About this exercise: If pictures appear among the lines below, leave them out while you return exactly the lines from the one with "Where should I" through the one with "Task: Save code with 保存代码 button".

Entries supplied:
--------------------------------
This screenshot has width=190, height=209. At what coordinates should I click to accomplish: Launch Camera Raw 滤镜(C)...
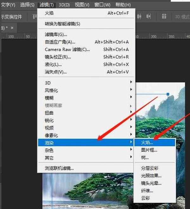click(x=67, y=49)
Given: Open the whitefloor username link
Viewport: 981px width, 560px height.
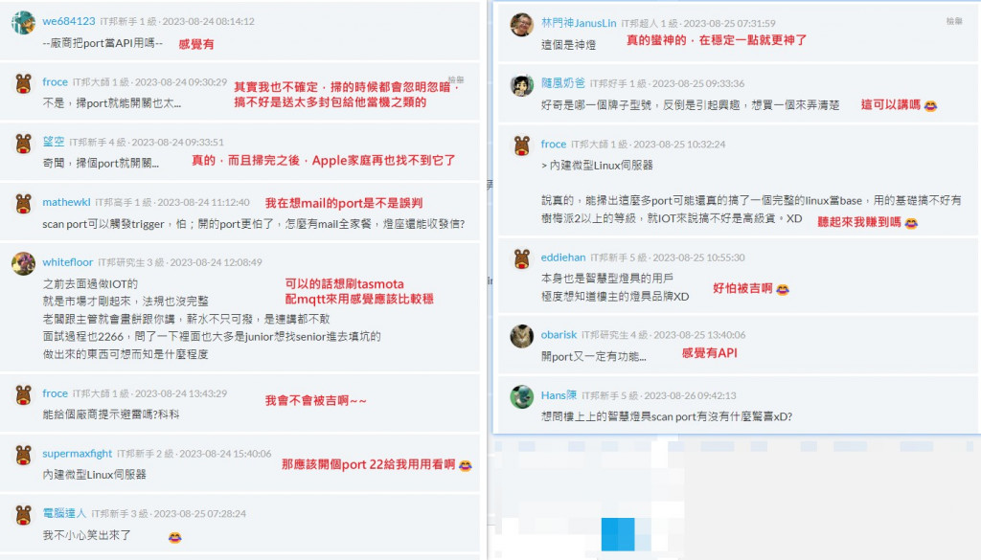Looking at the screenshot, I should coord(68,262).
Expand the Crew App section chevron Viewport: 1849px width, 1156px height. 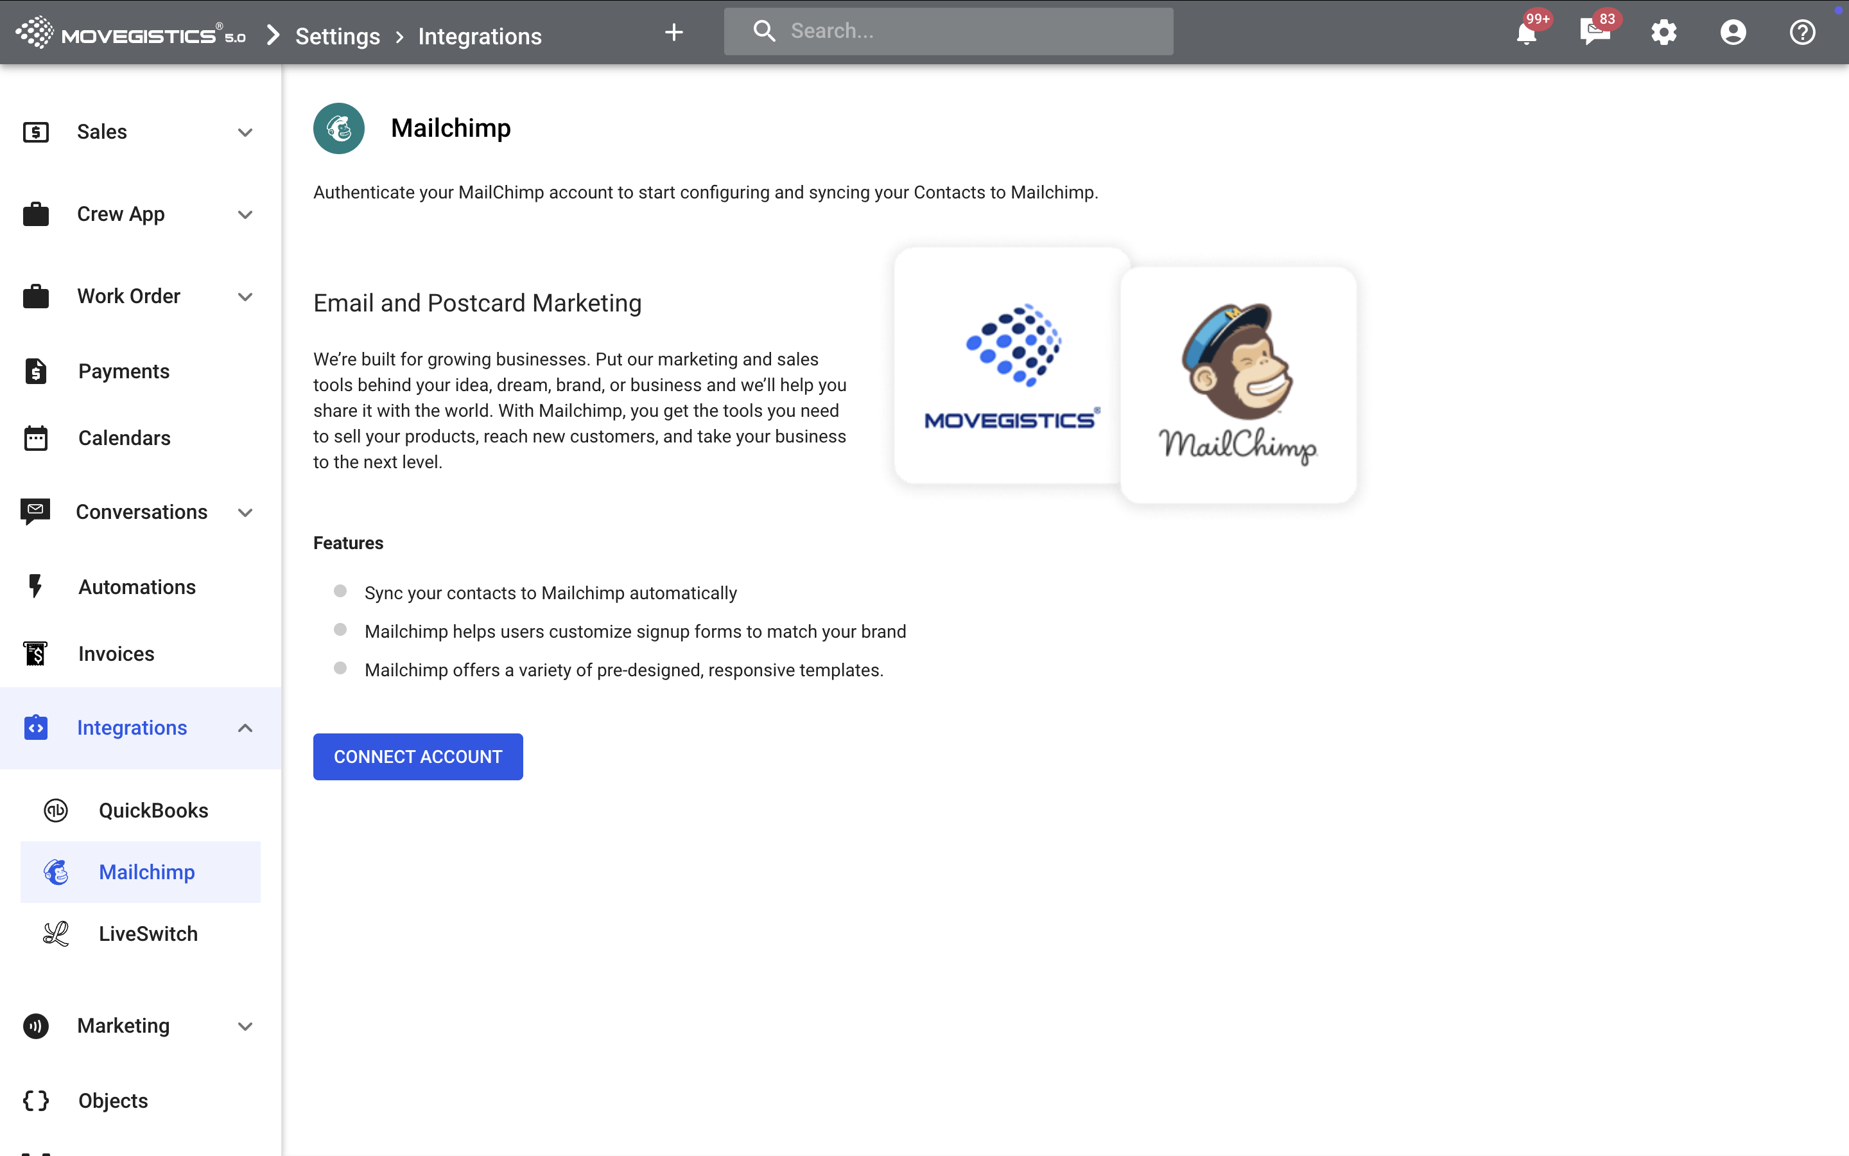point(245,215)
--------------------------------
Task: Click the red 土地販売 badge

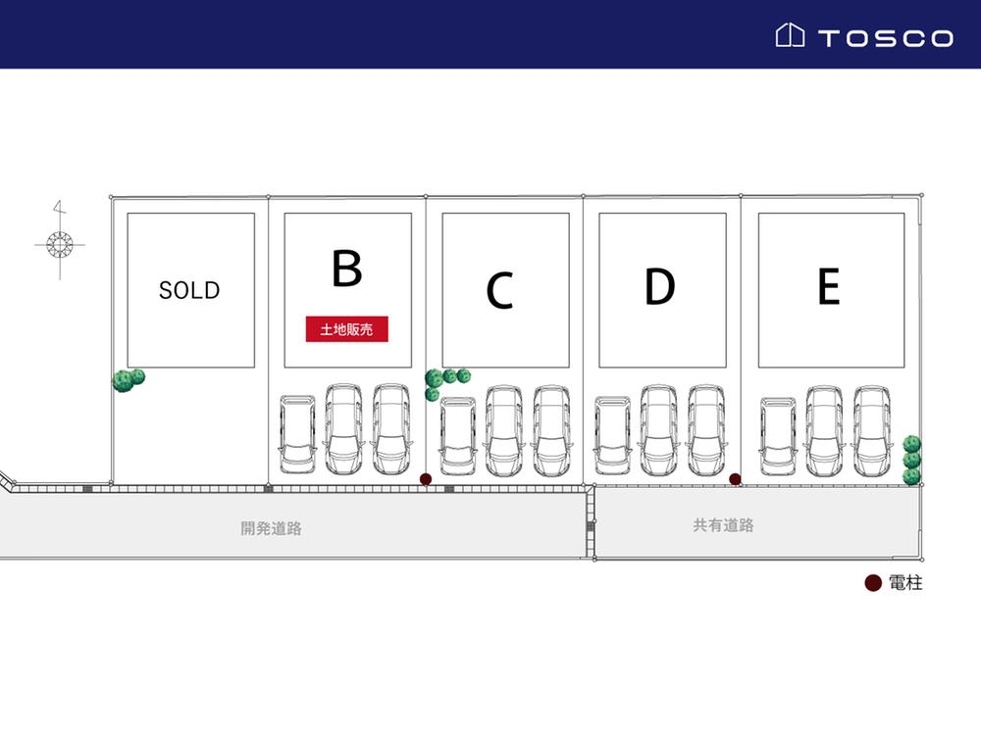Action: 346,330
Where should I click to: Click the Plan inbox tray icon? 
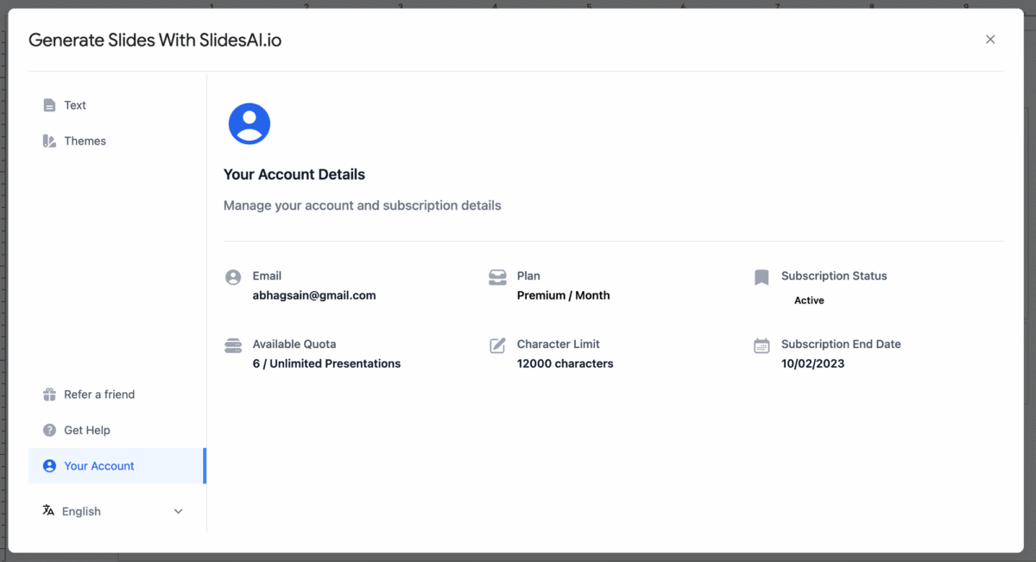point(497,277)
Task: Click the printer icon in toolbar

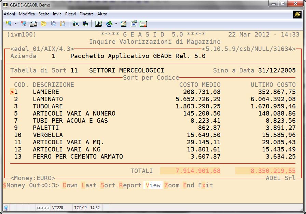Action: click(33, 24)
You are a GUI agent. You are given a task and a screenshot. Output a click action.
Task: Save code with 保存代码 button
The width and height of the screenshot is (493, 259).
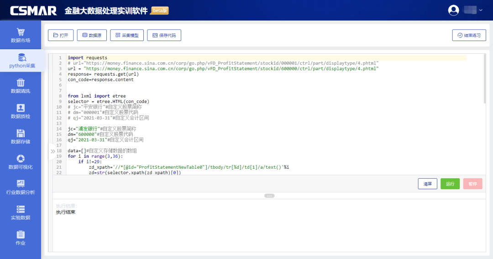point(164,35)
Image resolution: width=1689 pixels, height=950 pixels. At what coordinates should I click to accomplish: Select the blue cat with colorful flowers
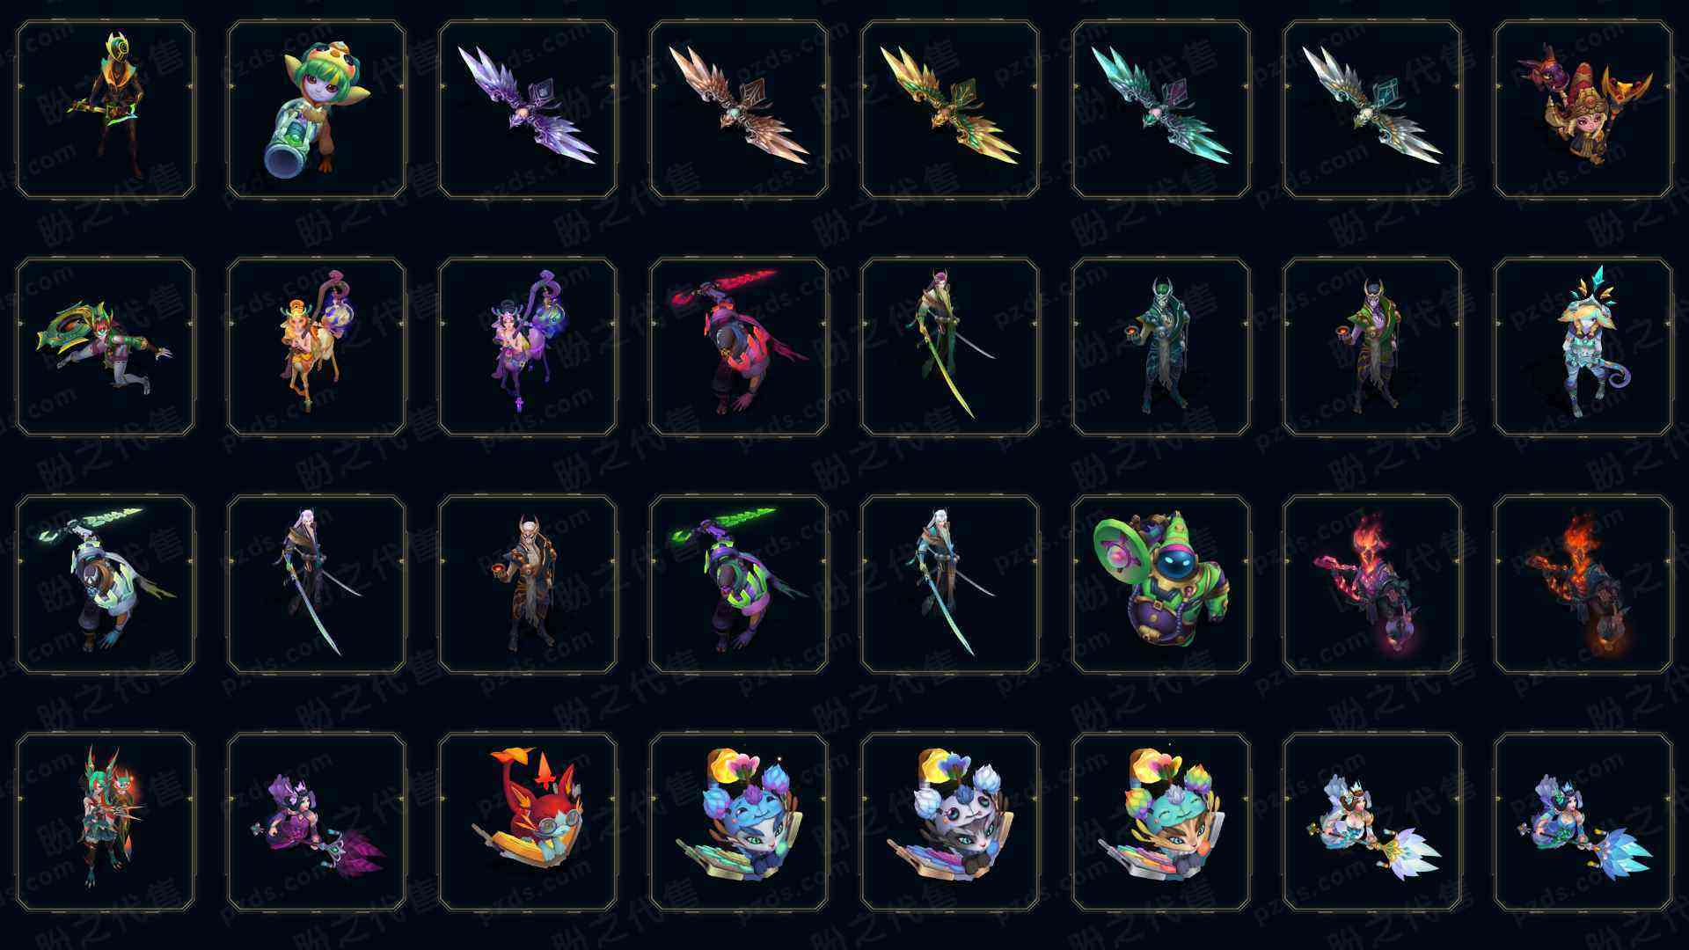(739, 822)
--------------------------------
Output of the task:
Where should I click to: Click the Plan inbox tray icon? 
point(497,277)
Task: Click the printer icon in toolbar

Action: click(33, 24)
You are a GUI agent. You are given a task and a screenshot. Output a click action.
Task: Save code with 保存代码 button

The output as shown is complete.